##### TEXT PROVIDED #####

This article is part of the supplement: 22nd International Conference on Genome Informatics: Systems Biology
Proceedings
SNP-PRAGE: SNP-based parametric robust analysis of gene set enrichment
1 Department of Statistics, Seoul National University, San 56-1, Shilim-dong, Seoul, Korea
2 Medical Research Collaborating Center, Seoul National University Bundang Hospital, 166 Gumi-ro, Bundang-gu, Seongnam 463-707, Korea
3 Department of Biostatistics, University of Washington, Box 357232, Seattle, Washington 98195, USA
BMC Systems Biology 2011, 5(Suppl 2):S11 doi:10.1186/1752-0509-5-S2-S11
Published: 14 December 2011Abstract
Background
The current genome-wide association (GWA) analysis mainly focuses on the single genetic variant, which may not reveal some the genetic variants that have small individual effects but large joint effects. Considering the multiple SNPs jointly in Genome-wide association (GWA) analysis can increase power. When multiple SNPs are jointly considered, the corresponding SNP-level association measures are likely to be correlated due to the linkage disequilibrium (LD) among SNPs.
Methods
We propose SNP-based parametric robust analysis of gene-set enrichment (SNP-PRAGE) method which handles correlation adequately among association measures of SNPs, and minimizes computing effort by the parametric assumption. SNP-PRAGE first obtains gene-level association measures from SNP-level association measures by incorporating the size of corresponding (or nearby) genes and the LD structure among SNPs. Afterward, SNP-PRAGE acquires the gene-set level summary of genes that undergo the same biological knowledge. This two-step summarization makes the within-set association measures to be independent from each other, and therefore the central limit theorem can be adequately applied for the parametric model.
Results & conclusions
We applied SNP-PRAGE to two GWA data sets: hypertension data of 8,842 samples from the Korean population and bipolar disorder data of 4,806 samples from the Wellcome Trust Case Control Consortium (WTCCC). We found two enriched gene sets for hypertension and three enriched gene sets for bipolar disorder. By a simulation study, we compared our method to other gene set methods, and we found SNP-PRAGE reduced many false positives notably while requiring much less computational efforts than other permutation-based gene set approaches.

##### DATA EXTRACTS #####

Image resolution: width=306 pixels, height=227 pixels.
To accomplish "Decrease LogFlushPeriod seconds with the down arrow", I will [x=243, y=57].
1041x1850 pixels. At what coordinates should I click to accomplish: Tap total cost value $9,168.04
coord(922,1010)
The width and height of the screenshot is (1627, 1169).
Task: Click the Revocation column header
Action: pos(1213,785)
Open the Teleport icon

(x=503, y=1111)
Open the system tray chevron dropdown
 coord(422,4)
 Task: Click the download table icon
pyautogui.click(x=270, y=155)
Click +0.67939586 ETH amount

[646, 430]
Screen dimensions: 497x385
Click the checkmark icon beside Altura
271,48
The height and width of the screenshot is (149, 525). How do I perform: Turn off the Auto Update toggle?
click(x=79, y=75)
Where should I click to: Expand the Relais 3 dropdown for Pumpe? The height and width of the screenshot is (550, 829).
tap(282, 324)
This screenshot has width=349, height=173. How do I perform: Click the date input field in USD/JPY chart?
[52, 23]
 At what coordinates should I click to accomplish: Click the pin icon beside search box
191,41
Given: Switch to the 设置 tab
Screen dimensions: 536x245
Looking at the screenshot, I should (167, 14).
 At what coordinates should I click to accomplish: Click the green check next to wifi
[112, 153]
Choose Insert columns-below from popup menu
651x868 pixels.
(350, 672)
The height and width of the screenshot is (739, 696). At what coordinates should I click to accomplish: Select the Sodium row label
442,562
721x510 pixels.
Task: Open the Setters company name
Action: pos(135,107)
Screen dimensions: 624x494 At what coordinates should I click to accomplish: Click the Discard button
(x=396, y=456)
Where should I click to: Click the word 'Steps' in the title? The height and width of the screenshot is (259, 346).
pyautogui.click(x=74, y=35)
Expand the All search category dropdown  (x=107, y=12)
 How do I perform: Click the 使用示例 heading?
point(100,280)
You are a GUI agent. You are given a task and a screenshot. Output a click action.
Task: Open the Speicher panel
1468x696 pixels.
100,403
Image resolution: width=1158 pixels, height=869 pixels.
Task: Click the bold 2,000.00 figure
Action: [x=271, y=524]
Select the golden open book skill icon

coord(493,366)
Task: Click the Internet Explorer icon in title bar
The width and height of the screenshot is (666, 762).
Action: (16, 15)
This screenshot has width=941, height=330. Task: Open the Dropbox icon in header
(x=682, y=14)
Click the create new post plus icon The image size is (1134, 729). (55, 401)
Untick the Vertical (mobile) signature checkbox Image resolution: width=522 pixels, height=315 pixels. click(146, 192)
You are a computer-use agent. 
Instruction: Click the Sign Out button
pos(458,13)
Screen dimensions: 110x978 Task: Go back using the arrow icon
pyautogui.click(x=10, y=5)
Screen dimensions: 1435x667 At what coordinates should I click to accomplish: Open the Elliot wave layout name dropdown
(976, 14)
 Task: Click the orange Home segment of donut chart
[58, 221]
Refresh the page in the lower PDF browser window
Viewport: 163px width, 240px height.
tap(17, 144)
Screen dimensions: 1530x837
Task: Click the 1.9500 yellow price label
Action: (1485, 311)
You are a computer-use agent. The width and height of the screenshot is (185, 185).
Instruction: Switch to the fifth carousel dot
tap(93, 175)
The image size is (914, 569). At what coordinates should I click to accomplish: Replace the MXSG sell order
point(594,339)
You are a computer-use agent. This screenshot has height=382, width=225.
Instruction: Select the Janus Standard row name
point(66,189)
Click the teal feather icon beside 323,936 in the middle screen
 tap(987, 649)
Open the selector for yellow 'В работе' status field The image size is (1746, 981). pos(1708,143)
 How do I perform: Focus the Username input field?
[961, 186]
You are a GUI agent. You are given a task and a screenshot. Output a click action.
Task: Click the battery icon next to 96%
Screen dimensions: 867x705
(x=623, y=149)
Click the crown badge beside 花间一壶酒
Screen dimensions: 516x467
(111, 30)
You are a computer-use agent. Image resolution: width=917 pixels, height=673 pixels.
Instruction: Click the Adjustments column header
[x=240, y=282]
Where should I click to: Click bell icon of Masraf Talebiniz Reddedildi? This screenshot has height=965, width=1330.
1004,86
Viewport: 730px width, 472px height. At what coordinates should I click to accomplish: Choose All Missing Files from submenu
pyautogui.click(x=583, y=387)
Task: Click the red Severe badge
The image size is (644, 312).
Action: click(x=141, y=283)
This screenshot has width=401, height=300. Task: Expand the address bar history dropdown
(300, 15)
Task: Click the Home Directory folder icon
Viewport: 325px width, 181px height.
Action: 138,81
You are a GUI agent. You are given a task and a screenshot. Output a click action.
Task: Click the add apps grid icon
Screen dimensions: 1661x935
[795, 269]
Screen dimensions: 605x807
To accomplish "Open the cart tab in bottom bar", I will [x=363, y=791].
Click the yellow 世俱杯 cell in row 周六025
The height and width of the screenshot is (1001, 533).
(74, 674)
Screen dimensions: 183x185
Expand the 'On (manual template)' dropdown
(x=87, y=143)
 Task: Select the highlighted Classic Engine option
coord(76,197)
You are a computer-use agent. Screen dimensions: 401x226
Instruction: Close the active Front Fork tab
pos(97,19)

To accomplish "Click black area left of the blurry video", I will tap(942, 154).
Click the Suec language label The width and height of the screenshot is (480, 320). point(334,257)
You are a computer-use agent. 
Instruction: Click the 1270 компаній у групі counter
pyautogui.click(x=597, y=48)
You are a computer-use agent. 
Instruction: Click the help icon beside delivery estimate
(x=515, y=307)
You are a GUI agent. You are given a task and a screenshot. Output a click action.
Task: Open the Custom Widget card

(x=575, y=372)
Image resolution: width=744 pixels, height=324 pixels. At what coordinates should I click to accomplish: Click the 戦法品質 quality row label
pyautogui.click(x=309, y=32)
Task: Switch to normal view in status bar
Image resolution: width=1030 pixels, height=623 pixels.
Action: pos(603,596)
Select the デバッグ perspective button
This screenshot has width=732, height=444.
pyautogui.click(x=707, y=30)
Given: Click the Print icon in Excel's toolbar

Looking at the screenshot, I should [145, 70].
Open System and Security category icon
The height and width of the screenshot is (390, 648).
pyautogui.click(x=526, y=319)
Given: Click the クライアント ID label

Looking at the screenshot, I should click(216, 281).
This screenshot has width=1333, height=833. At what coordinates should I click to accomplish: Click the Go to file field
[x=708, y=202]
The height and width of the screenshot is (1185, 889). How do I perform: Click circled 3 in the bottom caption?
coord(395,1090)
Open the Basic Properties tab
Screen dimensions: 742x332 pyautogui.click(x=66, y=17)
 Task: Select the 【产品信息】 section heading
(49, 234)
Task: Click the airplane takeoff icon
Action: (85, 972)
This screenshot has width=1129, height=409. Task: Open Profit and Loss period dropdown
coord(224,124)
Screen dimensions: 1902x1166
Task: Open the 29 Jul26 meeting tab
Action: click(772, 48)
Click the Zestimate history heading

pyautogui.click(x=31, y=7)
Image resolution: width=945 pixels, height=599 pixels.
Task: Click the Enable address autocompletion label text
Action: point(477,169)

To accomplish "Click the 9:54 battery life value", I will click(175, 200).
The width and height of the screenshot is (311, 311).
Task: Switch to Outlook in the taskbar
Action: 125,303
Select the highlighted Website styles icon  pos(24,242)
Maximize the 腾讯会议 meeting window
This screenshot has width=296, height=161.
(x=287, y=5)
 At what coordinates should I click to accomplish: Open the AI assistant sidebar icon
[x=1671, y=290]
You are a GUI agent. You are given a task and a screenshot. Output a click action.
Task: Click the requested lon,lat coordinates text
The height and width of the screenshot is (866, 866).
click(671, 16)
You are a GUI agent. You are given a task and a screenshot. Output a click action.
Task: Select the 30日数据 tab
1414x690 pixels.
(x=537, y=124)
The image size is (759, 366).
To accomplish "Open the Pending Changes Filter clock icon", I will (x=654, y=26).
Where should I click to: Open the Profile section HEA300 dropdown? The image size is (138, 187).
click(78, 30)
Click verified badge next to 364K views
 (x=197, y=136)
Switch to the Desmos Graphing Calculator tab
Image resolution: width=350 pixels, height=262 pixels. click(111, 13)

#####

* [WORK REQUEST 1]:
According to the SNP-PRAGE abstract, how many samples did the hypertension data set contain?
* [WORK REQUEST 2]:
Retype the part of the SNP-PRAGE abstract starting at "Results & conclusions" and ending at "gene set approaches.".
The items have no connection to the SNP-PRAGE abstract.

* [ANSWER AREA 1]:
8,842 samples from the Korean population.

* [ANSWER AREA 2]:
Results & conclusions
We applied SNP-PRAGE to two GWA data sets: hypertension data of 8,842 samples from the Korean population and bipolar disorder data of 4,806 samples from the Wellcome Trust Case Control Consortium (WTCCC). We found two enriched gene sets for hypertension and three enriched gene sets for bipolar disorder. By a simulation study, we compared our method to other gene set methods, and we found SNP-PRAGE reduced many false positives notably while requiring much less computational efforts than other permutation-based gene set approaches.